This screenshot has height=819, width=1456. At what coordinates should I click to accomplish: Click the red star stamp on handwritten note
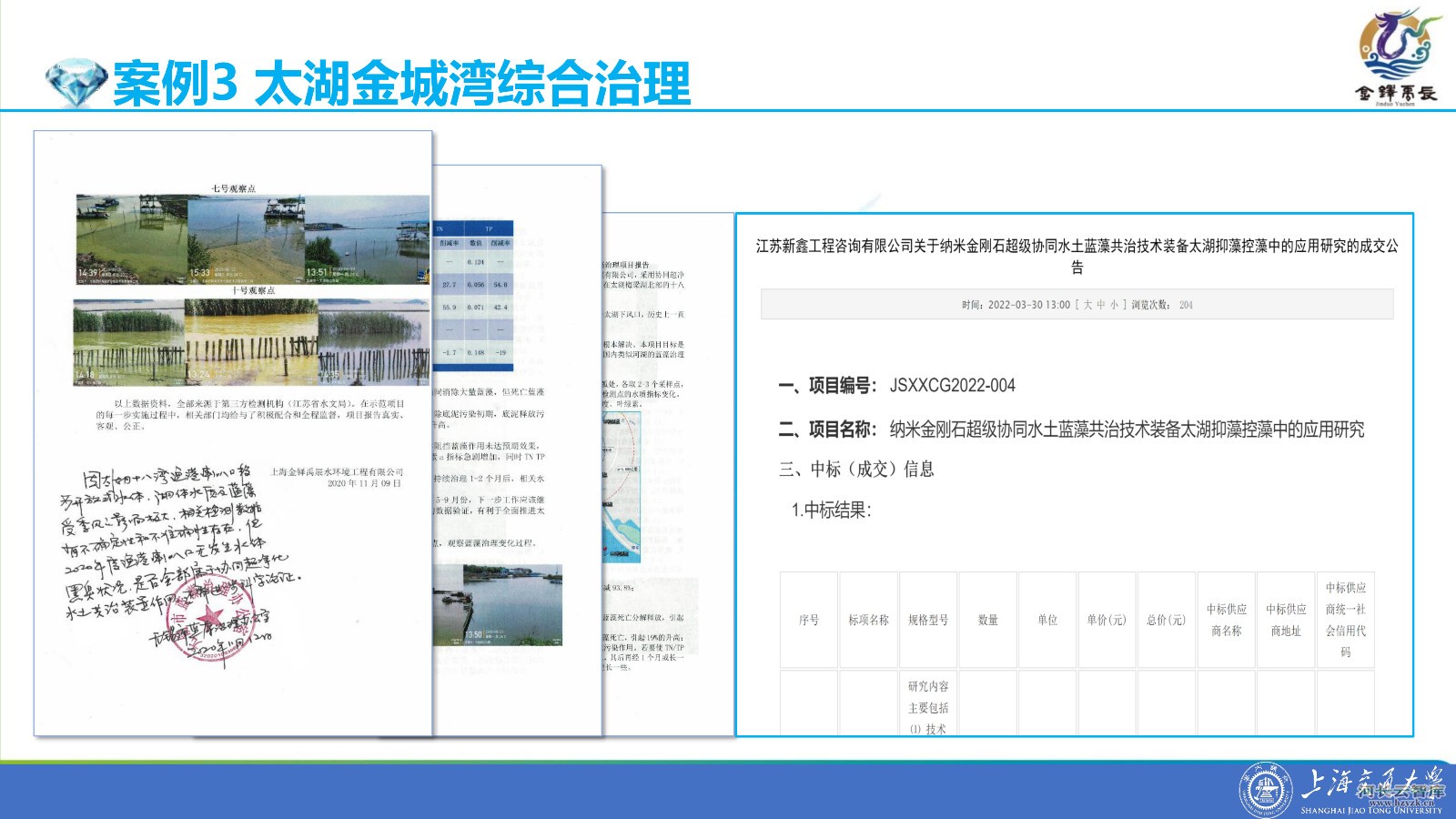217,623
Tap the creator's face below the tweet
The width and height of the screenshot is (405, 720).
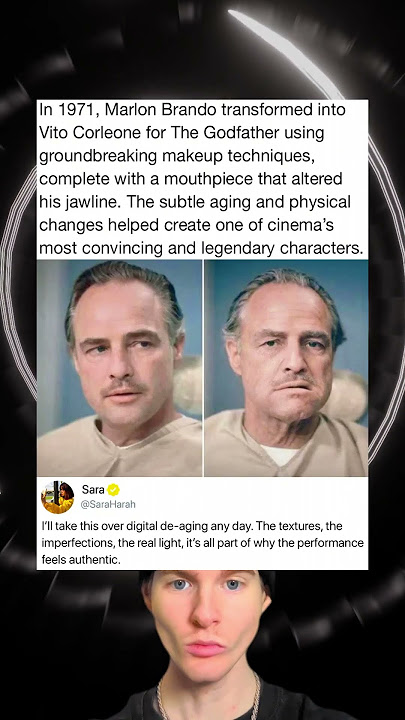pyautogui.click(x=205, y=624)
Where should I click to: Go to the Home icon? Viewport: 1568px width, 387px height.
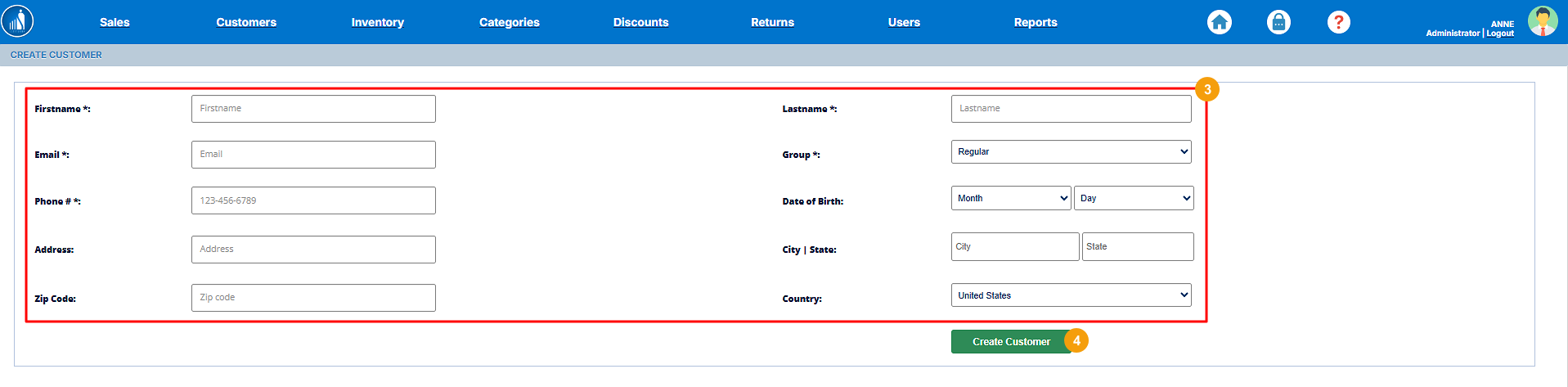[1219, 22]
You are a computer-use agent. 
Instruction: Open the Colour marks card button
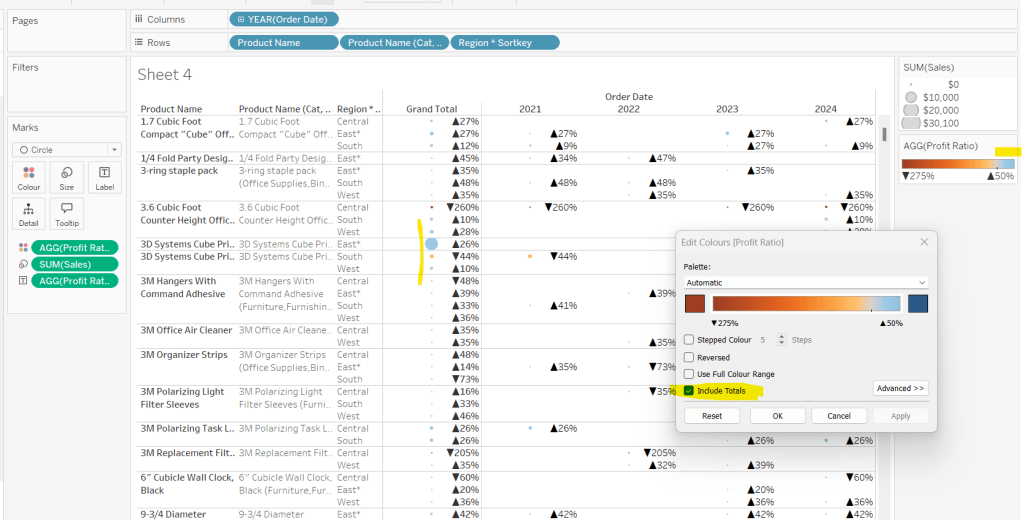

### WORK TASK
What you write should match, word for word, the lines from the one containing "You are a computer-use agent." to the end of the listing, with both ends kept and the pictures left out.

### TASK ANSWER
You are a computer-use agent. 
Instruction: Open the Colour marks card button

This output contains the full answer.